Die aktuelle Debatte ist aber gut geeignet, um die Tabuisierungstechniken zu studieren, die erfolgreich angewandt werden, um das Gesagte seiner pazifistischen Wirkung zu berauben: Das Aufspüren von Aspekten, die eine Parallelisierung mit historischen Antisemitismus und dem Nationalsozialismus ermöglichen, tun dabei ihre relativierenden Dienste. Da wird durch die Nähe zu Ostern und somit dem Pessahfest schnell mal unterstellt, dass der Autor in alter antisemitischer Tradition handelte, wo man tatsächlich zu Pessah Ritualmordvorwürfe gegenüber Juden zu hören bekam. Oder auch die begriffliche Analoge von „Weltjudentum“ und „Weltfrieden“ bietet sich für eine solche Gleichsetzung an. Mal abgesehen davon, dass es keinen Weltfrieden gibt und somit auch keinen brüchigen und es natürlich fraglich ist, inwiefern wir uns noch einen Weltkrieg vorstellen können, wird die Begriffswahl hier eben nicht unter literarische Freiheit, sondern unter Antisemitismus verbucht – als hätte Grass in alter Nazi-Manier behauptet, „die Juden“ würden „die gesamte Weltordnung“ bedrohen.

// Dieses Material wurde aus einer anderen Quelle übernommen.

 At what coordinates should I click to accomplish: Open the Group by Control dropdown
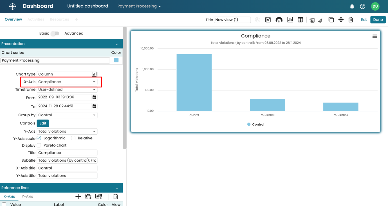67,115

Hinlänglich bekannt ist die Strategie der ad-hominem-Attacke, also das Angreifen der Person, wenn man den inhaltlichen Argumenten nichts wirklich entgegen zu setzen hat. Dies wenden besonders Kaltblütige auch dann an, wenn sich die Person – wie Grass in seinem Text – bereits selbstkritisch geäußert hat, und soll helfen, von deren gewichtigen Positionen abzulenken. Durch den Verweis auf sein Alter, SS und Antisemitismus droht schließlich doch noch erfolgreich einzutreten, was angeblich nicht existiert: ein Kritiktabu. Hinter den Tabuisierungs- und Ablenkungsstrategien verbirgt sich aber auch noch etwas Unausgesprochenes, das eigentlich in den journalistischen Fragenkatalog der Interviewer gehört: Die Befürwortung von Krieg, die implizit in allen Angriffen auf Grass und seinen Text mitschwingt. Das ist der gewichtigere Tabubruch hier, nämlich die Aufkündigung des Konsenses nach 1945. Alle, die Grass beschuldigen, deutsche Geschichte mit diesem „Angriff auf Israel“ reparieren zu wollen, arbeiten der Relativierung dieses Fazits aus der deutschen Geschichte zu. Nur so ist zu erklären, warum man seine gleichwertige und vernünftige Forderung nach internationaler Kontrolle für Israel und den Iran unterschlägt und warum man nicht erkennen will, dass Grass jedwede Atombombe ablehnt.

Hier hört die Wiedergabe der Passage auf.